● **STUDY QUESTIONS**
a. From the article on elevated liver enzymes in Scotties below, list the other liver tests whose concurrent elevation alongside ALP might point to a more serious problem.
b. Continue the article on elevated liver enzymes in Scotties below from the point where it stops.

● **SUPPLIED TEXT**
________________________________________
ELEVATED LIVER ENZYMES IN SCOTTIES
The mystery of elevated liver enzymes in Scotties, specifically Alkaline Phosphatase (ALP), is still commonly seen and still unresolved. However, as some of you already know, we now have three important studies to report on elevated liver enzymes in Scotties! The first was an independent study conducted at Michigan State University. The second study, funded by the San Francisco Bay Scottish Terrier Club, was conducted by Dr Kurt Zimmerman at the Virginia-Maryland Regional College of Veterinary Medicine. These researchers took different approaches and tested different hypotheses, thereby increasing the chances of finding some useful answers.
First, in the January 15, 2006, issue of the Journal of the American Veterinary Medical Association (JAVMA) [2006;228:222-224], there was a report from Michigan State University on elevated liver enzymes in Scotties. Entitled Serum alkaline phosphatase activity in Scottish Terriers versus dogs of other breeds, the article described a retrospective case-control study of elevated ALP levels in 85 Scotties and 340 age matched controls over a 10-year period at MSU. Conducted by Drs Nestor, Holan, Schall et al, this study was the first to scientifically prove what we have all known anecdotally up to now:
Scotties do in fact have a higher serum ALP activity as breed.
Scotties can have elevated ALP levels in the absence of any clinical disease.
This level usually increases with age.
In addition, Scotties also have a higher prevalence of diseases (liver disease, Cushings, diabetes mellitus, and pancreatitis) than other breeds.
The ALP levels in Scotties with these diseases are higher than other breeds of dogs afflicted with the same diseases.
Next from Dr Twedt, we received this report, delivered to the ACVIM in June 2006: in investigating 12 dogs we did not identify a significant difference in the level of sex hormones suggesting that may not be the cause of the high alkaline phosphatase.
We are currently investigating this further and actually have several littermates some with high ALP and others with normal levels. The analysis on these is still pending. We now wonder if it in fact could be an abnormal gene that just tells the liver to produce too much ALP. This is an area we are also collecting samples to investigate as well. So as you can see, this is an ongoing study. What we believe now is [in] dogs with only ALP and no clinical sign, this condition appears to be relatively benign, but it must be differentiated from more serious liver conditions. A clue for more serious problems might be where there are concurrent elevations in other liver tests (ALT, AST, GGT, Bilirubin, Bile Acids) in addition to ALP.”
________________________________________
● **COLLECTED MATERIAL**
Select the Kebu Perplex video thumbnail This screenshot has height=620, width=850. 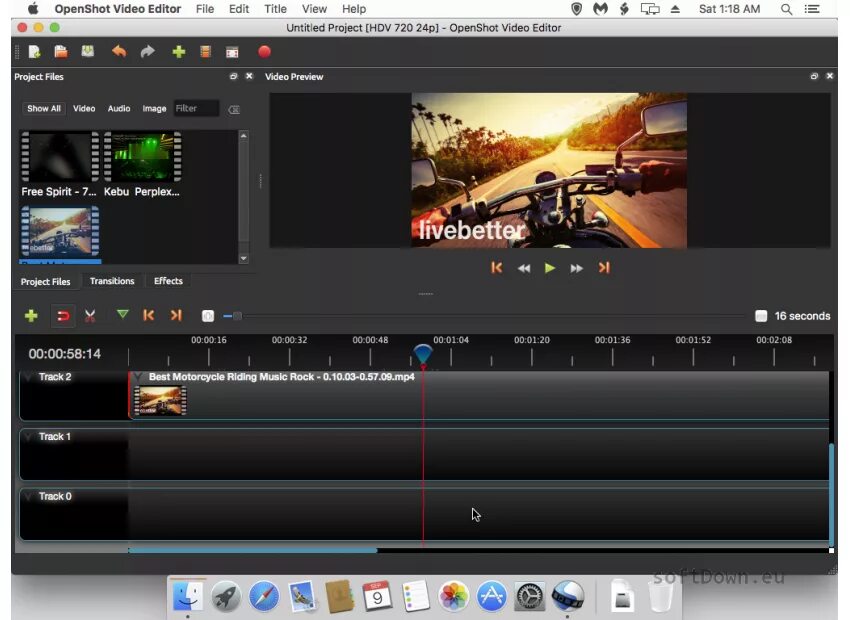[x=142, y=157]
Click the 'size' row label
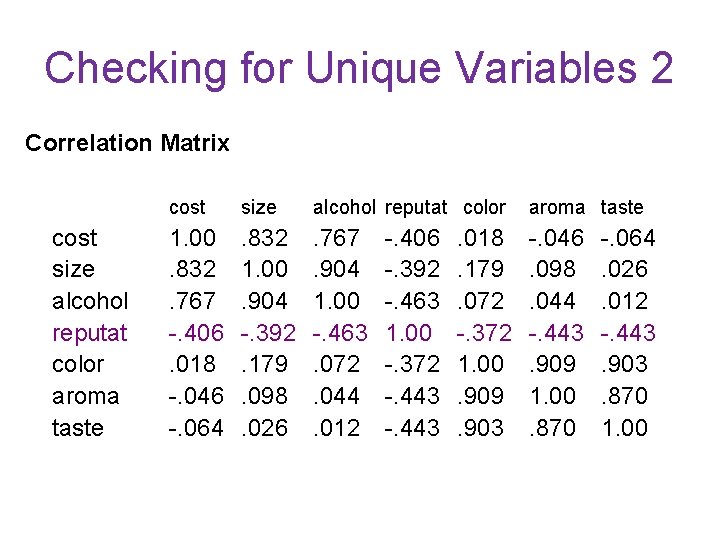 coord(73,269)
________________________________________
● **LIST OF ANSWERS**
a. ALT, AST, GGT, Bilirubin, Bile Acids

b.
And finally, in another important study now nearing an end, Dr Zimmerman and his team investigated elevations in ALP considered to be a “benign” finding in 34 healthy adult Scotties. He studied a wide array of blood results including CBC, bile acids, chemistry, ALP enzyme in all of its chemical twin forms or isoenzymes, as well as coagulation panels, tests for Cushings disease, and the complete panel of other adrenal gland steroid hormones. Liver histopathology was also done to investigate the structure of the organ as well as check for copper. Unlike Dr Twedt’s conclusions, Dr Zimmerman’s results suggest that a typical adrenal disease with abnormal elevations in other adrenal steroid hormones leading to increased ALP may in fact be the root cause of the baffling and not so benign disorder in Scotties (Communication from the AKC CHF 6/21/07).
All Scottish Terrier breeders and owners should consider themselves very fortunate indeed to have so many world class scientists researching the underlying mechanisms of elevated ALP in our dogs!
In the meantime, what can you do right now with your dogs diagnosed with elevations in liver enzymes?
First and foremost, is your Scottie feeling OK or is he/she sick? Are there any other abnormal findings in the blood work? If the dog is sick, and the blood work shows abnormalities in addition to elevated ALP, then there is no mystery involved. Your veterinarian will know best what diagnostic steps to take and treatments to follow.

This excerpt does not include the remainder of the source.